▶ _Source extract_
IAS Technology Insider is dedicated to discussing computer science, software engineering, and emerging technologies. From deep dives into machine learning algorithms and cloud computing architectures to discussions on cybersecurity trends and data analytics methodologies, our tech experts offer insights and analyses that resonate with enthusiasts and professionals alike.
By Staff Engineer, IAS
At Integral Ad Science, we process high volumes of partner data through our platform every day, so that we can quickly provide meaningful insights to customers. Our partners control when the data is made available and sometimes there are delays due to API outages or planned downtime.
This two-part series will share an overview of our data intake and processing pipelines, focusing on how we built automatic monitoring and tools to handle late arriving data most effectively.
This post addresses how we designed our architecture to accommodate late arriving data, while the next outlines specific steps in the pipeline that handle reprocessing late arriving data.
Designing the Pipeline
Our pipelines use Airflow and various AWS services, including S3, EMR, and DynamoDB. Four key requirements influenced the pipeline architecture we built to handle late arriving data:
- It is critical that the entire pipeline design supports re-running against inputs that have already been processed.
- Automatically processing late arriving data is essential. By contrast, manually monitoring for late data, kicking off scripts, and verifying the results is costly, error-prone, and tedious.
- Thresholds for reprocessing data need to be configurable per data source and focused on reducing infrastructure costs.
- For compliance and tracking purposes, real-time alerts are required to indicate when late arriving data is processed and the impact on overall results.

▶ _Entries on locating words and elements_

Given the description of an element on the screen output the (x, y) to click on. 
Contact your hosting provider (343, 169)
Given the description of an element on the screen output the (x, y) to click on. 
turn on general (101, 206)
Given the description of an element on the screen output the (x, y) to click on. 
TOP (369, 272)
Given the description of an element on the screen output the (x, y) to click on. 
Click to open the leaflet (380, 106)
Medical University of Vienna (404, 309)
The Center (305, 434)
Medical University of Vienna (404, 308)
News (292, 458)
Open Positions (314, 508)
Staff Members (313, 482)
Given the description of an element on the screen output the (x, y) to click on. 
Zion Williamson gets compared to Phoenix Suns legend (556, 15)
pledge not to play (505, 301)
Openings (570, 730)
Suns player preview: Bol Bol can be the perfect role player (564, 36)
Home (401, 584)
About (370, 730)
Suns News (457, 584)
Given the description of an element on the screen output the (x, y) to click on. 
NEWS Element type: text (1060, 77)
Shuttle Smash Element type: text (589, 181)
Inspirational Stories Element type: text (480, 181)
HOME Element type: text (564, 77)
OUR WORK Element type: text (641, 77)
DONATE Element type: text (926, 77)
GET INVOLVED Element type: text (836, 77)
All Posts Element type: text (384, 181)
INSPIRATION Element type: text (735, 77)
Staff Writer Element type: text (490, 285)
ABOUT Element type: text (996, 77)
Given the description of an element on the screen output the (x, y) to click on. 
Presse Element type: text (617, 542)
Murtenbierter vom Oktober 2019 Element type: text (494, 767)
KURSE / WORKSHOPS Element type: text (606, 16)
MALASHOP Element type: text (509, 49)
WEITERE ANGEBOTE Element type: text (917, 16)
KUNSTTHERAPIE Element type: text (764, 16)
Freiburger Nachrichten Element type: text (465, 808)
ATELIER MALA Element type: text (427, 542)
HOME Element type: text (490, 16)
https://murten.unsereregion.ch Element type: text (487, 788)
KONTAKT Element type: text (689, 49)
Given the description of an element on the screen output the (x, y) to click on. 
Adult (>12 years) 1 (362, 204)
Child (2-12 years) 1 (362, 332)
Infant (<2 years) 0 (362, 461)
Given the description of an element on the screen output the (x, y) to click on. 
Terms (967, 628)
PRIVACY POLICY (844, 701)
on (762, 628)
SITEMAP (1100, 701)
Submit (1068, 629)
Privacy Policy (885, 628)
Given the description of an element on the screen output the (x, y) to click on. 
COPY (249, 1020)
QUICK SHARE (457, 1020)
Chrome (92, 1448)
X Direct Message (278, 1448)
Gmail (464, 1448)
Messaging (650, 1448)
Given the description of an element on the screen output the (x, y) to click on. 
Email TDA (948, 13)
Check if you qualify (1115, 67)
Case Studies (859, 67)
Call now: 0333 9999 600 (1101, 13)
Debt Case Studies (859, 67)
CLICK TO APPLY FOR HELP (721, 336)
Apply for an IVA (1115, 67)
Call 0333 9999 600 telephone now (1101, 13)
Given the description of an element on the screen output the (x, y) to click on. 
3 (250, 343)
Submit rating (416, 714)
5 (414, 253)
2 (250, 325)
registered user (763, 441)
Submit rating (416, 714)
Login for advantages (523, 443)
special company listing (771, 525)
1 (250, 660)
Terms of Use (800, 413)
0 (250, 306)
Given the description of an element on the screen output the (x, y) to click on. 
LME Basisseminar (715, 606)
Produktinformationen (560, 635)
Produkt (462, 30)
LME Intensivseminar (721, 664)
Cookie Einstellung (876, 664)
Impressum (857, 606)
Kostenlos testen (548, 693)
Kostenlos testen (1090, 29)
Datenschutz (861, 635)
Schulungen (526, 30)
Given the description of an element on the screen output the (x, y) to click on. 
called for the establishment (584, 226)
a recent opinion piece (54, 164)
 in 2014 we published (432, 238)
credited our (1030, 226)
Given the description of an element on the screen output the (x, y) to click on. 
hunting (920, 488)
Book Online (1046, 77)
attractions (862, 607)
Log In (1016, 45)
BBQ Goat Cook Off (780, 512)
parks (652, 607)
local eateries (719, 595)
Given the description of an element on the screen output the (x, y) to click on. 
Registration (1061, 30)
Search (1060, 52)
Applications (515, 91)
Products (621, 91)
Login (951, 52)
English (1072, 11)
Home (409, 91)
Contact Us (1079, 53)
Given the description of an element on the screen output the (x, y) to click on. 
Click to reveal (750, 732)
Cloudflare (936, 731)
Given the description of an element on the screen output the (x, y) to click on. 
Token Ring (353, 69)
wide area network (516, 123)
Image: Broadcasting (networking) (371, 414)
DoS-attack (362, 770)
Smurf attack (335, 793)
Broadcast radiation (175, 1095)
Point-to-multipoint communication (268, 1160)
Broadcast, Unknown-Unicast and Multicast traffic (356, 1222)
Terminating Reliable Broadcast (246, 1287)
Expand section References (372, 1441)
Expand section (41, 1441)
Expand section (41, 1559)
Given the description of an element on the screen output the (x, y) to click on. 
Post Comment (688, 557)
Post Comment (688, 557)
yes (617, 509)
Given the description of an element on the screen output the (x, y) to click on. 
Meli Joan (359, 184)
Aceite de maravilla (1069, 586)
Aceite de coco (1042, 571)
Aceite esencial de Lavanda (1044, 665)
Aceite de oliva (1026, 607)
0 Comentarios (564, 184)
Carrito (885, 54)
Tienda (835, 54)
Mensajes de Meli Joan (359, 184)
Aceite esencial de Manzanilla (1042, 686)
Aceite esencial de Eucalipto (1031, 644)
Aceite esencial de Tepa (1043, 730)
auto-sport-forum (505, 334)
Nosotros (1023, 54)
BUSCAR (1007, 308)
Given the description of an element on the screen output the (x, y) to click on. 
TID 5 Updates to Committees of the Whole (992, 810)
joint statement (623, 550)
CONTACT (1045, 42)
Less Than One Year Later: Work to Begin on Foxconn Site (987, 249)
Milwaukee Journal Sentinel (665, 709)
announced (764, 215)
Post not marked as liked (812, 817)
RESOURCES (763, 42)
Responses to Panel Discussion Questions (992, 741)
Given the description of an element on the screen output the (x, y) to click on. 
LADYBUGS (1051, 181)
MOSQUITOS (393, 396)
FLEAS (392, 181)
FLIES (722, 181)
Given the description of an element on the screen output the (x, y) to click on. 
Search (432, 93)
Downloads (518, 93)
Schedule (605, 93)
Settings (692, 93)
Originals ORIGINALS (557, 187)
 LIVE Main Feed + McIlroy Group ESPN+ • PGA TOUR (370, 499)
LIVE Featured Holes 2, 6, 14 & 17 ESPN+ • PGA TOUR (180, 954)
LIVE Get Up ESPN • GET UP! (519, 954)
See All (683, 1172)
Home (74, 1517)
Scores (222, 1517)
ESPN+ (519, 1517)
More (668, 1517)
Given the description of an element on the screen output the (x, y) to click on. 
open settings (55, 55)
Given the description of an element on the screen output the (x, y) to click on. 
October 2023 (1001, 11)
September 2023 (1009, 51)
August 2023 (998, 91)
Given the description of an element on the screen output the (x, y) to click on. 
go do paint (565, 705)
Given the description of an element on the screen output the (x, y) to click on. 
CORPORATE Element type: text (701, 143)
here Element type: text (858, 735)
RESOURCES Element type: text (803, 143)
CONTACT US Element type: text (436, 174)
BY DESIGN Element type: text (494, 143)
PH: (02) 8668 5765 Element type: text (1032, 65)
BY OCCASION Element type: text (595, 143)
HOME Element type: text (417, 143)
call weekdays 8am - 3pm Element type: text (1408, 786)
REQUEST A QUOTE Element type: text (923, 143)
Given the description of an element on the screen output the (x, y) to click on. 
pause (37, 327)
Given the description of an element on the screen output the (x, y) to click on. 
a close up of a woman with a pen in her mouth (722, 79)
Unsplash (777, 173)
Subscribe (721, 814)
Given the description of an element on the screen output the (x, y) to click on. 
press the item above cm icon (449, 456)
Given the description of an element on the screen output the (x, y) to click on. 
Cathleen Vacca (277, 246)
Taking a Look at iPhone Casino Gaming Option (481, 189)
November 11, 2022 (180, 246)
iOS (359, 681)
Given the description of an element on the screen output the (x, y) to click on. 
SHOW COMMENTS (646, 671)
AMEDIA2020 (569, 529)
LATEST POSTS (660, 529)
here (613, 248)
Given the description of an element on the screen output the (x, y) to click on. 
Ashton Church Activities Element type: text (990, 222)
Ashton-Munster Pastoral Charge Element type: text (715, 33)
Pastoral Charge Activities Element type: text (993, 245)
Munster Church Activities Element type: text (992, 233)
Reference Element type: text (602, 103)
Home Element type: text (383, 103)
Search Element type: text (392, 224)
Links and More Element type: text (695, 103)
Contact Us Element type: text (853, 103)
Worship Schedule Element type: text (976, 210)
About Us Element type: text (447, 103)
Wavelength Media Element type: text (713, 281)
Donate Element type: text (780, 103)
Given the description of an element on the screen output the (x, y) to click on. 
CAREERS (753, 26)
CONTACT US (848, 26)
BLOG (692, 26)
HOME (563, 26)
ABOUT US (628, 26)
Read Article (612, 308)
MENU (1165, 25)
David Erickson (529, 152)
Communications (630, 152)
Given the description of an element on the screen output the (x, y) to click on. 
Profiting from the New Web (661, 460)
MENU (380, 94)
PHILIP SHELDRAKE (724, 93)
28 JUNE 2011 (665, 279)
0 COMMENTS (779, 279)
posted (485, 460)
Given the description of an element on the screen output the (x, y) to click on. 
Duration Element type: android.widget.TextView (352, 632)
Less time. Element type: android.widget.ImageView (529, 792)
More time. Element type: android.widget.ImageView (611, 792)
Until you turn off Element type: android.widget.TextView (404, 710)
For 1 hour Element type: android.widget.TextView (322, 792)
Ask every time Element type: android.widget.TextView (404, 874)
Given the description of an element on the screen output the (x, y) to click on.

▶ _Stated goal A_
List every AWS service that the pipeline article names.
▶ _Stated goal B_
Reproduce word for word the stretch of the pipeline article from "- Thresholds for" through "on overall results.".

▶ _Written response A_
S3, EMR, DynamoDB

▶ _Written response B_
- Thresholds for reprocessing data need to be configurable per data source and focused on reducing infrastructure costs.
- For compliance and tracking purposes, real-time alerts are required to indicate when late arriving data is processed and the impact on overall results.